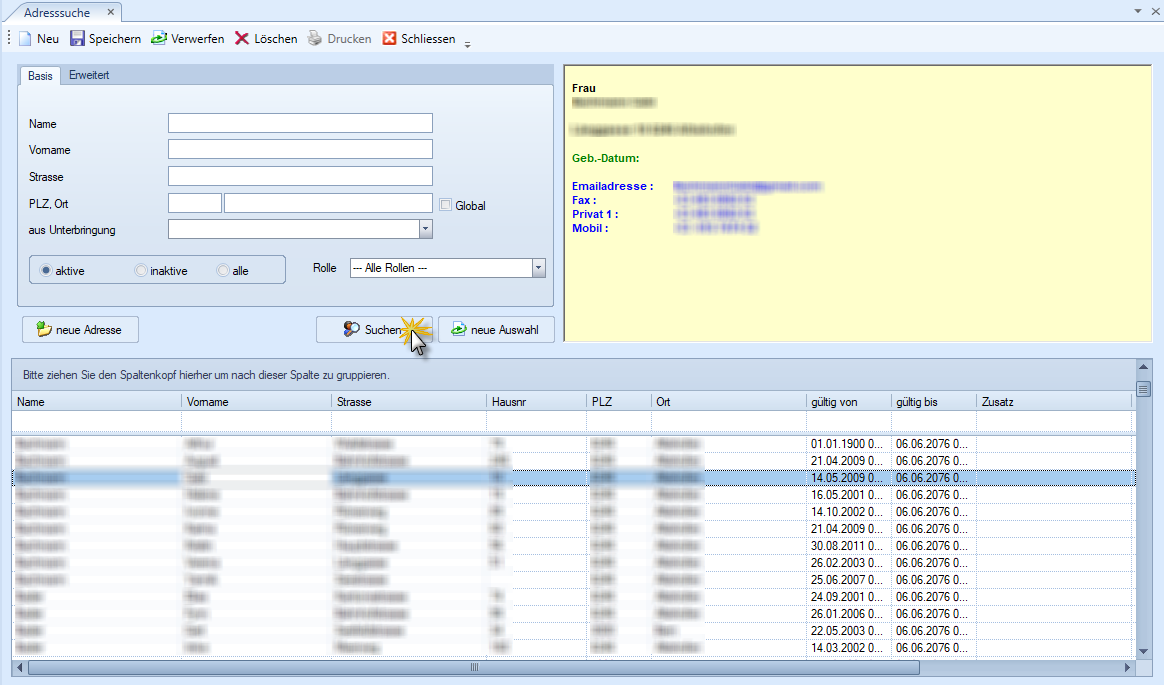Click the Speichern floppy disk icon
1164x685 pixels.
click(x=77, y=39)
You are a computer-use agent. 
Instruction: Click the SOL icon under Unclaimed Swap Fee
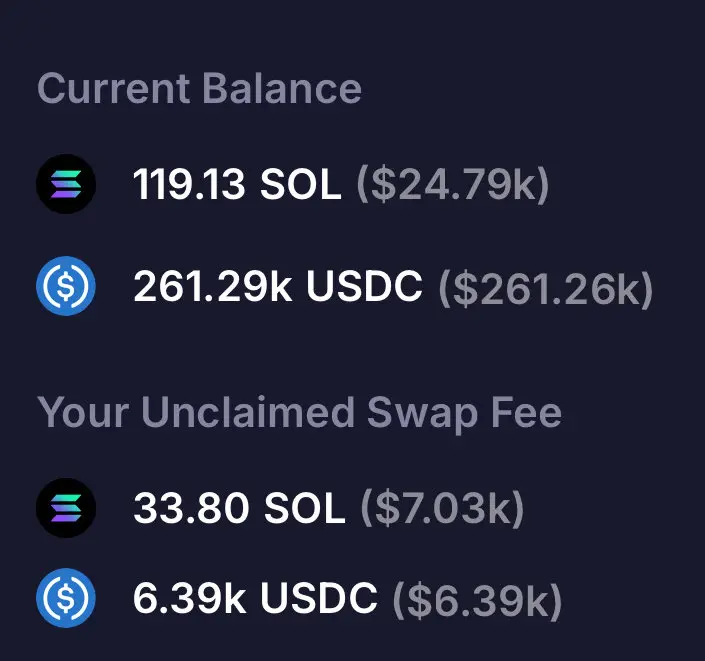click(66, 508)
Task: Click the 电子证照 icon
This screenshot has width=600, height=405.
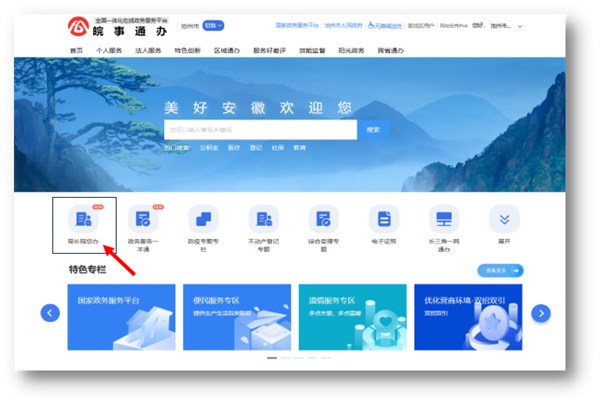Action: click(x=383, y=219)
★ ★ ★ ★
#### Task brief
From the line containing "You are a computer-use agent." down to the final line of the records above, restate every line word for word, add nothing, and skip the pictures.

#### Expected answer
You are a computer-use agent. 
Instruction: Click the SOL icon under Unclaimed Swap Fee
click(66, 508)
Task: Click the 电子证照 icon
This screenshot has width=600, height=405.
Action: click(x=383, y=219)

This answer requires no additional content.